>> Start PROVIDED RECORDS

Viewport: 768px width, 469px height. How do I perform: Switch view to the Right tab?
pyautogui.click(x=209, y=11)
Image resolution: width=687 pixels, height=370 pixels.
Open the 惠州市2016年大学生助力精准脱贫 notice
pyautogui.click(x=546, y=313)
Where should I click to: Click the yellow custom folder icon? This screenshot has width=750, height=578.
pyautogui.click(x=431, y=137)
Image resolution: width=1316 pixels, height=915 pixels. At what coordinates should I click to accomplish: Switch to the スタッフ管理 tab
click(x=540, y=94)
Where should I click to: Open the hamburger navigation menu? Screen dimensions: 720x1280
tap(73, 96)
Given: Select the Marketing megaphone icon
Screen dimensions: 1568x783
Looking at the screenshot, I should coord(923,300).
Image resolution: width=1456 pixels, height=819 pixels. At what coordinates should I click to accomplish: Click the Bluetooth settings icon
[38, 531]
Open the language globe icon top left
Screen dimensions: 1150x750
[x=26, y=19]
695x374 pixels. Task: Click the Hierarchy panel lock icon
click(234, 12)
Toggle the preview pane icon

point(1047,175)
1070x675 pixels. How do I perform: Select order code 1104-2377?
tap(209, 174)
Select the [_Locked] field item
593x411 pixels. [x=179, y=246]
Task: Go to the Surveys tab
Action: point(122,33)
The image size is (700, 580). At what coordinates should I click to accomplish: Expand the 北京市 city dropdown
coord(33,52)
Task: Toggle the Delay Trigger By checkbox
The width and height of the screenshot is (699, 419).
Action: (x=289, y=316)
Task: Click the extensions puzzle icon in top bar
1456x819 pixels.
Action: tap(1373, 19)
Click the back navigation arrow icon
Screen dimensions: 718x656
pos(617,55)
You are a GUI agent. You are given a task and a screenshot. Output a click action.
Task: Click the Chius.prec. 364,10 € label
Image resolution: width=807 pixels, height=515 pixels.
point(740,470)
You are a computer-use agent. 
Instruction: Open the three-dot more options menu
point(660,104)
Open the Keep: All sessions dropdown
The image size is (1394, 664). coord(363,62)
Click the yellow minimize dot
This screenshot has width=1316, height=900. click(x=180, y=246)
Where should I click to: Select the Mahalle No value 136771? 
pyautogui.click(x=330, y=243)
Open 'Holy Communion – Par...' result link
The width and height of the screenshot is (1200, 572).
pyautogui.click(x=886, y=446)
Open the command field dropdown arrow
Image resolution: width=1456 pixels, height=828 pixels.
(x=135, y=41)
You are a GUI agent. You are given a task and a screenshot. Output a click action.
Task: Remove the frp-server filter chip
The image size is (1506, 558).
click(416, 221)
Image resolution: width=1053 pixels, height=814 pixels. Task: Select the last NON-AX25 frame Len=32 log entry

>> End PROVIDED RECORDS

## INSTRUCTIONS FOR THE TASK
Convert everything from the line containing "Click the back navigation arrow icon" down to the end of the lines into a Markdown table with the columns No. and Line, leaving out blank lines.

## ANSWER TO THIS TASK
| No. | Line |
|---|---|
| 1 | Click the back navigation arrow icon |
| 2 | Screen dimensions: 718x656 |
| 3 | pos(617,55) |
| 4 | You are a GUI agent. You are given a task and a screenshot. Output a click action. |
| 5 | Task: Click the Chius.prec. 364,10 € label |
| 6 | Image resolution: width=807 pixels, height=515 pixels. |
| 7 | point(740,470) |
| 8 | You are a computer-use agent.  |
| 9 | Instruction: Open the three-dot more options menu |
| 10 | point(660,104) |
| 11 | Open the Keep: All sessions dropdown |
| 12 | The image size is (1394, 664). coord(363,62) |
| 13 | Click the yellow minimize dot |
| 14 | This screenshot has width=1316, height=900. click(x=180, y=246) |
| 15 | Where should I click to: Select the Mahalle No value 136771?  |
| 16 | pyautogui.click(x=330, y=243) |
| 17 | Open 'Holy Communion – Par...' result link |
| 18 | The width and height of the screenshot is (1200, 572). |
| 19 | pyautogui.click(x=886, y=446) |
| 20 | Open the command field dropdown arrow |
| 21 | Image resolution: width=1456 pixels, height=828 pixels. |
| 22 | (x=135, y=41) |
| 23 | You are a GUI agent. You are given a task and a screenshot. Output a click action. |
| 24 | Task: Remove the frp-server filter chip |
| 25 | The image size is (1506, 558). |
| 26 | click(416, 221) |
| 27 | Image resolution: width=1053 pixels, height=814 pixels. Task: Select the last NON-AX25 frame Len=32 log entry |